### Exercise instructions:
For the entries below, print exactly the lines between the line holding "Select 103 (NAS)" and the line holding "Switch to the daily line tab", inclusive, and nothing else.

════════════════

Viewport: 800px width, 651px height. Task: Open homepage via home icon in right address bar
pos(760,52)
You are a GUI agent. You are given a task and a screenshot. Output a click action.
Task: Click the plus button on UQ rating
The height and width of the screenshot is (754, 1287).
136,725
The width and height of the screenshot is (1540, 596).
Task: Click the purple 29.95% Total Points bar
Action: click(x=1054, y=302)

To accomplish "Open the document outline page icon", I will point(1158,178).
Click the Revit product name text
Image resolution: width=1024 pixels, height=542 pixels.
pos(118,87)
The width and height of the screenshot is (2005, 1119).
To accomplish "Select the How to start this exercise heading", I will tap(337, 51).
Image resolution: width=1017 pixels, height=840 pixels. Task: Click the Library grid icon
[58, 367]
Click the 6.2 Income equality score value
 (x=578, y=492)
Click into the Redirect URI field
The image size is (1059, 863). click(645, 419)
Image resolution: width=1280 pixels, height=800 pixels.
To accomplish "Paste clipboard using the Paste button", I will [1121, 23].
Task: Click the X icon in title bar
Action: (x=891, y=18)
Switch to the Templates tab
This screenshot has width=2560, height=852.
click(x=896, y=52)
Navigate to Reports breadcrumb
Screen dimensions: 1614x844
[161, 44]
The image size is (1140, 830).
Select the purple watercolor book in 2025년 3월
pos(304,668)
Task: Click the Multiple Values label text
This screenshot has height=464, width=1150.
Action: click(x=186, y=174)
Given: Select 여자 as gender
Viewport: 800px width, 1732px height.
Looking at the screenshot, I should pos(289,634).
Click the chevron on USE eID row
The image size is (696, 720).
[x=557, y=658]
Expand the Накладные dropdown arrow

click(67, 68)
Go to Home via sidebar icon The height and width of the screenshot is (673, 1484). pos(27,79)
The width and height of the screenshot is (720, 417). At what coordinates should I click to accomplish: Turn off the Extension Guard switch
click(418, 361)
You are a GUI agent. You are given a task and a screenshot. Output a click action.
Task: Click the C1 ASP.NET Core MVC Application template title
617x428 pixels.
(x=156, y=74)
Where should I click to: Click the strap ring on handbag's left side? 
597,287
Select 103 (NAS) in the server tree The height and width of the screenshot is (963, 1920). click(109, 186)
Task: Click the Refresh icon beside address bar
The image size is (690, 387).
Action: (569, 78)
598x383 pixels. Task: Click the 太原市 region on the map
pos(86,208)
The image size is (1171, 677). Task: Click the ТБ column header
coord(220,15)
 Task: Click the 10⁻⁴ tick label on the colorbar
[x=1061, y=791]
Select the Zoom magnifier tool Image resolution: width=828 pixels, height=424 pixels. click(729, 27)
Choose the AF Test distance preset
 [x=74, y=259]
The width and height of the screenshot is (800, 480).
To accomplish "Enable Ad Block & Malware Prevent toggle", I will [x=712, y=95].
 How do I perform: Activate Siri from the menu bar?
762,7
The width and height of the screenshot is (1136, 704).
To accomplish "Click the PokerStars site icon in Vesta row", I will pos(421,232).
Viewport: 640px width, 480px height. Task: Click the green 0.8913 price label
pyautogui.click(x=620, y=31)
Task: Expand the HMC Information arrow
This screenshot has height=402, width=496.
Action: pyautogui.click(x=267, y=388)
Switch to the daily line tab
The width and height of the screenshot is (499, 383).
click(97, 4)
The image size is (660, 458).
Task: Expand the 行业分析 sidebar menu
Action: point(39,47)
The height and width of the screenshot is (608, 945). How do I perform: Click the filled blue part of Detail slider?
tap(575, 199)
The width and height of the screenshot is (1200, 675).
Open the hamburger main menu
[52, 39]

════════════════

### Reply:
Select 103 (NAS) in the server tree The height and width of the screenshot is (963, 1920). click(109, 186)
Task: Click the Refresh icon beside address bar
The image size is (690, 387).
Action: (569, 78)
598x383 pixels. Task: Click the 太原市 region on the map
pos(86,208)
The image size is (1171, 677). Task: Click the ТБ column header
coord(220,15)
 Task: Click the 10⁻⁴ tick label on the colorbar
[x=1061, y=791]
Select the Zoom magnifier tool Image resolution: width=828 pixels, height=424 pixels. click(729, 27)
Choose the AF Test distance preset
 [x=74, y=259]
The width and height of the screenshot is (800, 480).
To accomplish "Enable Ad Block & Malware Prevent toggle", I will [x=712, y=95].
 How do I perform: Activate Siri from the menu bar?
762,7
The width and height of the screenshot is (1136, 704).
To accomplish "Click the PokerStars site icon in Vesta row", I will pos(421,232).
Viewport: 640px width, 480px height. Task: Click the green 0.8913 price label
pyautogui.click(x=620, y=31)
Task: Expand the HMC Information arrow
This screenshot has height=402, width=496.
Action: pyautogui.click(x=267, y=388)
Switch to the daily line tab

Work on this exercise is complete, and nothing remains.